你的任务
能否把美食回忆散文中从“今年春天,爸妈回老家的时候发”到“的清香,是世界最原始的馈赠。”的这一段一字不改地返回?

所给文本
* * * * * * *
二、
日子跟日子之间的度量是不一样的。我能记住小时候每一种美食的味道,却想不起前天中午吃了什么。
01.枸杞头与野菊花
小时候老家旁边石桥下面的草丛里就有很多枸杞头。是老头发现的,别人家都不知道。经常春天的时候老头就翻桥下去摘,能摘满满一大篮。用开水一焯,拌上生抽和麻油,满嘴都是脆嫩的鲜美清香。妈妈跟我还爱加很多醋,但老头不喜欢酸味,每次就在一边看我们吃。
那个时候还会觉得爸爸是世界上无所不能的人。
离家一年多,去年春节也没有回去。隔三岔五跟妈妈打电话的时候,老头偶尔也会在一旁插嘴。
我已经好多年没有吃过枸杞头了,老家这些年开了很多化工厂,镇上的河眼见着变绿、变臭。桥下的草地也被垃圾跟奇奇怪怪的化工污染物占满,别说枸杞头,连草都没有了。物价一天比一天贵,口味也越来越重,平日里吃惯了外卖,偶尔自己在家做也不过是用火锅底料煮一锅大乱炖。麻木的舌头,就算再吃到凉拌枸杞头恐怕也会觉得寡淡。
今年春天,爸妈回老家的时候发现了新的美味:野菊花,虽然位置不大好(长在太奶奶的坟头),但是一丛丛郁郁葱葱的,长得煞是可爱(好吃)。老妈给我打电话报告这一喜讯时老头在一边正经八百地说:好吃、有营养,我给你寄一袋。妈妈笑着说:得亏不用翻桥了,不然你爸这把老骨头肯定也翻不动了。老头不以为意地反驳:谁说的,再过十年我也翻得动!
那以后我陆续收了三大袋绿得盈盈动人的野菊花,那样实惠旺盛的清香,是世界最原始的馈赠。
跟枸杞头一样,也是用开水烫了,拌上小撮盐、生抽和陈醋,淋一点室友家产的芝麻油,再配上糯米粥,有种岁月温柔的错觉。
02.鸡柳
台湾无骨香鸡柳,这是我心里关于美食最初的记忆。
小时候家里穷,没钱又馋得慌时就骗妹妹买。妹妹家住在村里最中心最繁华的街道上,旁边就是村里唯一的菜市场跟小学,家里是气派的小二层,还带一个大院子种了菜和月季花。妹妹还没上小学,很爱跟我一起玩,去后院的花坛子里摘点杂草、在桌子上翻来翻去当作是炒菜也可以乐半天。那时候的时光每分每秒都有着实打实的快乐,像是春雨洒过泥路,风一吹,阳光一照,踩踩便能让那绵软变得紧实。
那时候的鸡柳还是一块钱一两,我们攥紧了抽屉里翻出来的两三个钢镚儿,眼巴巴地瞅着阿姨夹肉的手,虽然摇指针的电子称还不大看得懂,但每多添一块肉心里的喜悦便满一分,当炸得明黄闪亮的一包鸡柳撒上孜然辣椒粉后递进手里时,那满满当当的欢喜便像一束光从头顶蔓延过五脏六腑。捧着满袋的香味四溢一路走过去,想让全世界都闻闻。
* * * * * * *
数据部分

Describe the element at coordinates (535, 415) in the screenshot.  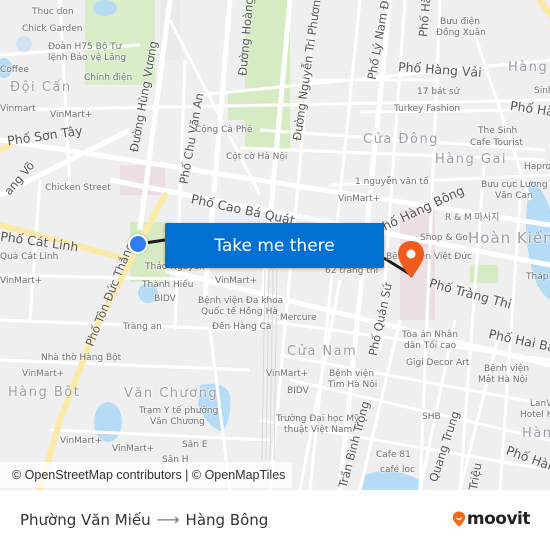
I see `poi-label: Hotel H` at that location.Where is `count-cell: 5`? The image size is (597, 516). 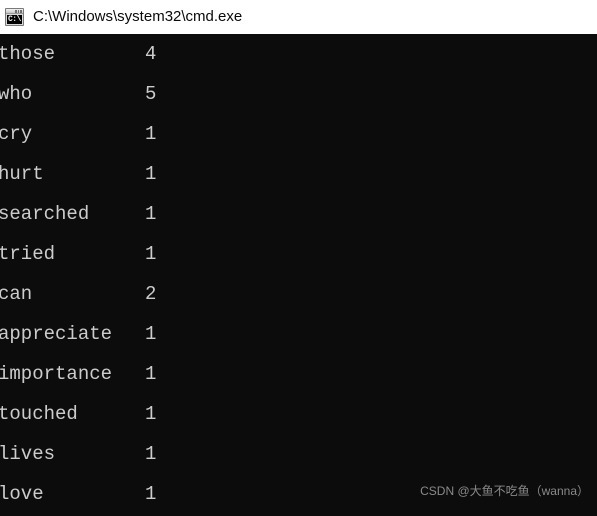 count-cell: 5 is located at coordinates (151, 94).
* * * * * * *
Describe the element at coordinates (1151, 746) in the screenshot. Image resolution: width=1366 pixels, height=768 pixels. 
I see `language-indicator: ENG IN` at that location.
* * * * * * *
任务解答
今年春天,爸妈回老家的时候发现了新的美味:野菊花,虽然位置不大好(长在太奶奶的坟头),但是一丛丛郁郁葱葱的,长得煞是可爱(好吃)。老妈给我打电话报告这一喜讯时老头在一边正经八百地说:好吃、有营养,我给你寄一袋。妈妈笑着说:得亏不用翻桥了,不然你爸这把老骨头肯定也翻不动了。老头不以为意地反驳:谁说的,再过十年我也翻得动!
那以后我陆续收了三大袋绿得盈盈动人的野菊花,那样实惠旺盛的清香,是世界最原始的馈赠。